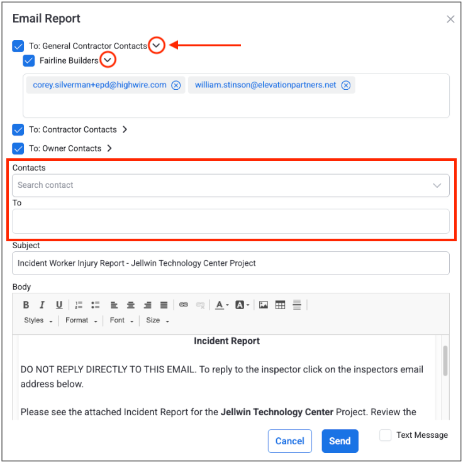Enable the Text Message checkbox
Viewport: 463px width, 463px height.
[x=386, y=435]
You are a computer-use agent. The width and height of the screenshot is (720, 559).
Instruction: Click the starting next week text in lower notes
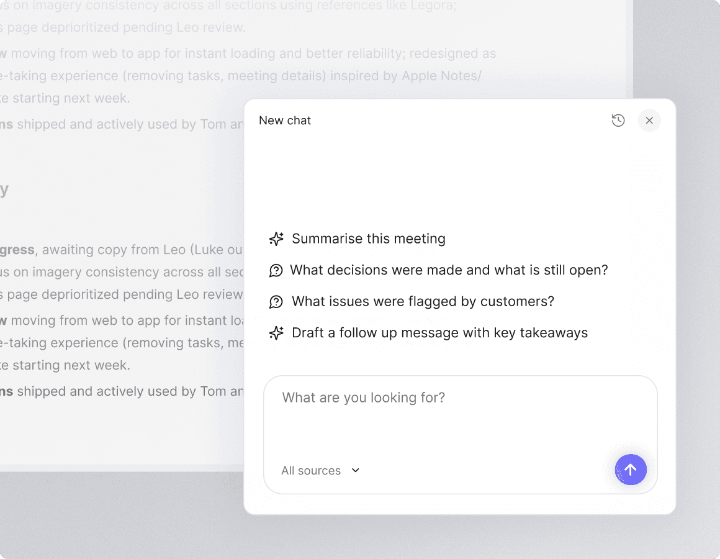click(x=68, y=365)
####
Task objective: Where the line containing "You are a computer-use" appears, begin writing out the lines word for word, and continue through the last line of the data, leaving out pictures.

Answer area:
You are a computer-use agent. The width and height of the screenshot is (720, 559).
Instruction: Click the starting next week text in lower notes
click(x=68, y=365)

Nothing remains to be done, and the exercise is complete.